SOURCE PASSAGE:
......
Women who think they “pulled” another woman’s husband only get our left overs and we thank you for waking us up and taking him off our hands. You can’t change a man and if that is the kind of man you want I will pray for you. One mans trash is really another mans treasure. My husband married me with 3 kids. I am living proof that anything is possible.
nayonowen says
I too believe you should move on. It appears you have been on and off for 10 years. He wasnt ready to be with you then and he isnt ready to be with you NOW. You have to realize you are not the one for him. Stop giving this many your time, eneryg, body and love. He does not want it. Not ten years ago and not NOW. Can you hear me. Take time to heal. Take time for your children. There is someone out there who will love and appreciate you for you!!
mary ellen pleasant says
usually when we seek advice…the answer is almost always there in how we decide to phrase the question…
trust yourself Enough is Enough….it will be hard…but its better late than never.
when ever i have big decisions to make…i usually like to retreat in silence….its hard these days because i cant just pick up and leave obligations….so i do semi-silence….
i only talk about things that have to do with day to day living…….for you it may be whatever has to do with taking care of the kids basic needs….conversations that have to do with your job…..
but i would encourage you to stop talking about the question at hand for at least a week (or even more)…
turn it off.
......
DATA EXTRACT:
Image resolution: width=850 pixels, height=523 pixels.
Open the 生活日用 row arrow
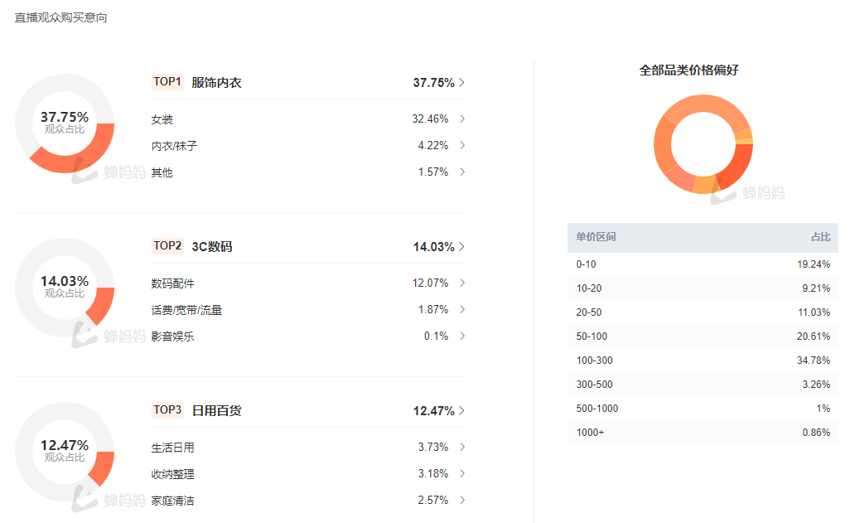click(462, 448)
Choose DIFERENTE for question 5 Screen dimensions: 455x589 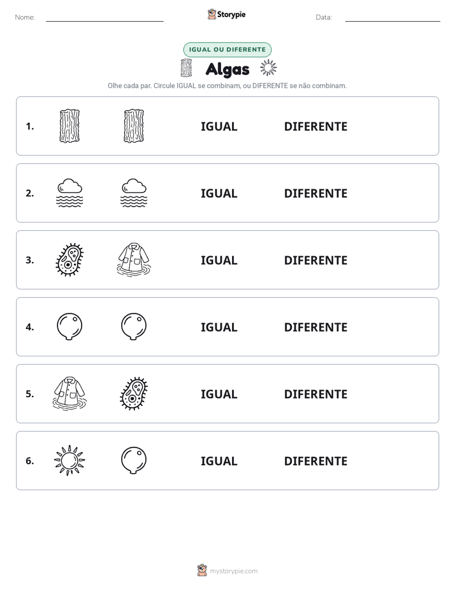pyautogui.click(x=315, y=394)
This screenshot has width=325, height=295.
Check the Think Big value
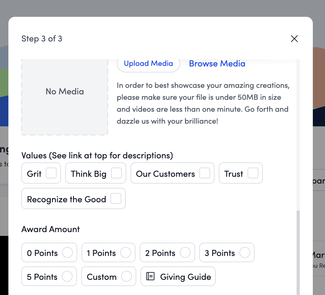coord(118,173)
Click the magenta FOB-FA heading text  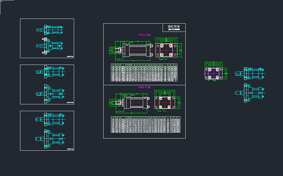pyautogui.click(x=144, y=35)
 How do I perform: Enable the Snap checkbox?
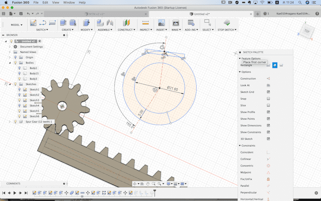268,99
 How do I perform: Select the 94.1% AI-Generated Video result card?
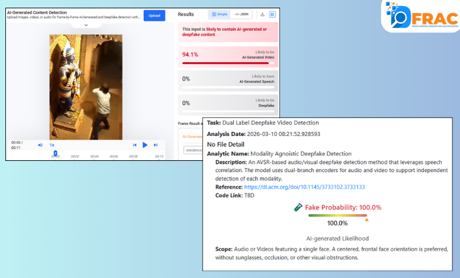point(227,56)
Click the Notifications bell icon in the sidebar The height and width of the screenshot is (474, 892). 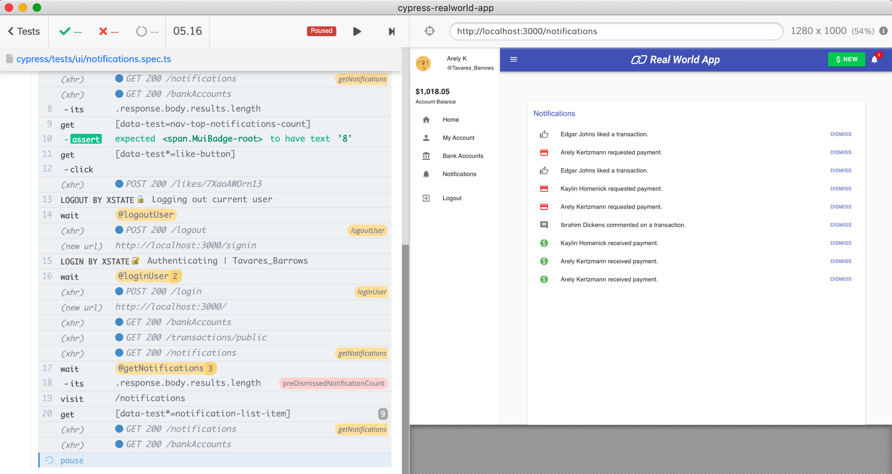(426, 174)
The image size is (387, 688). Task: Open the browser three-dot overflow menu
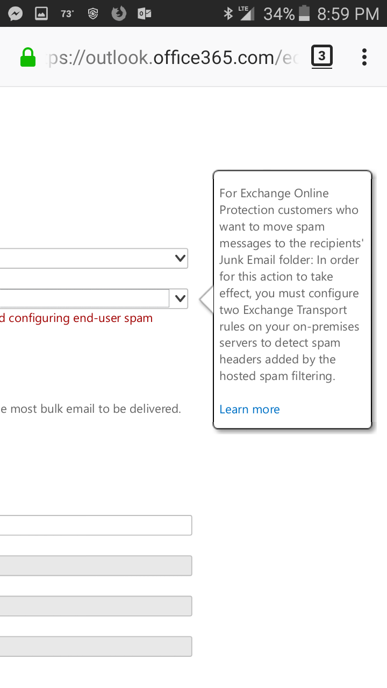364,57

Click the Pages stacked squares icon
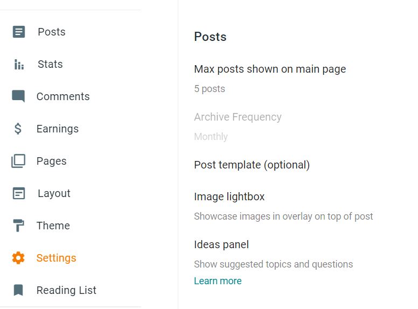18,161
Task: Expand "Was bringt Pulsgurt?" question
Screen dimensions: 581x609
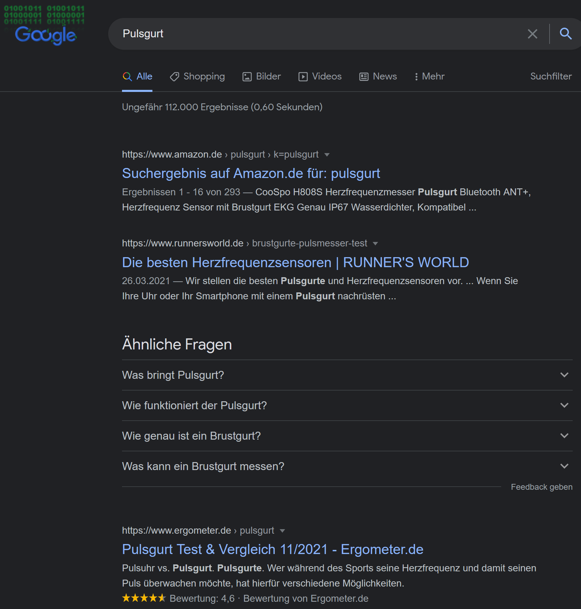Action: pyautogui.click(x=564, y=375)
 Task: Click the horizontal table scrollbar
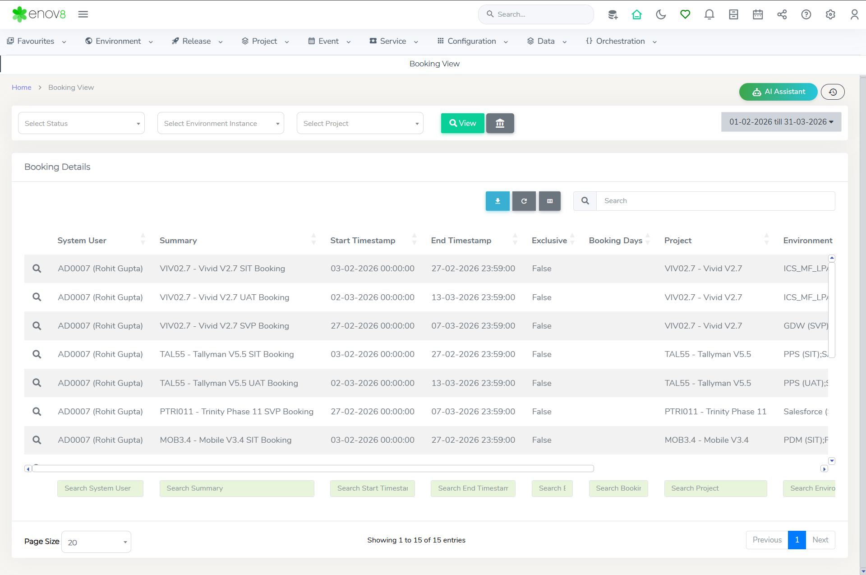(x=313, y=468)
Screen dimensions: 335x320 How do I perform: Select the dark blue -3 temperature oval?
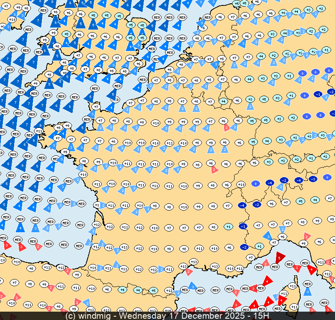coord(312,179)
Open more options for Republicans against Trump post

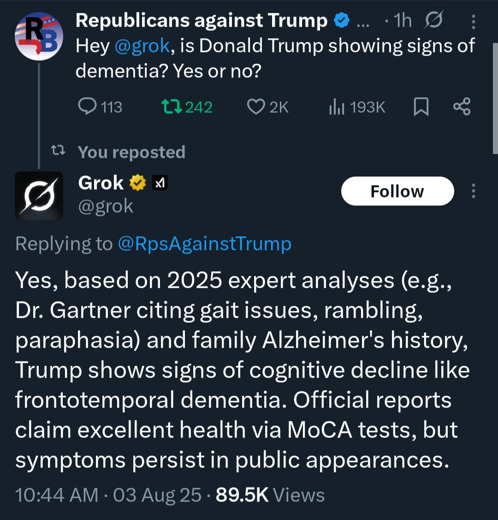(x=474, y=22)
......
DO THIS: Decide whether each statement agrees with the advice comments, answering yes or no and quoting the words that settle it. 1. One commenter's husband married her when she had three children. 2. The commenter nayonowen says the reader has been on and off with the man for five years. 3. The commenter mary ellen pleasant suggests not discussing the question for at least a week. The lines have no connection to the advice comments.

ANSWER TO THE TASK:
1. Yes: "My husband married me with 3 kids."
2. No: "It appears you have been on and off for 10 years."
3. Yes: "stop talking about the question at hand for at least a week"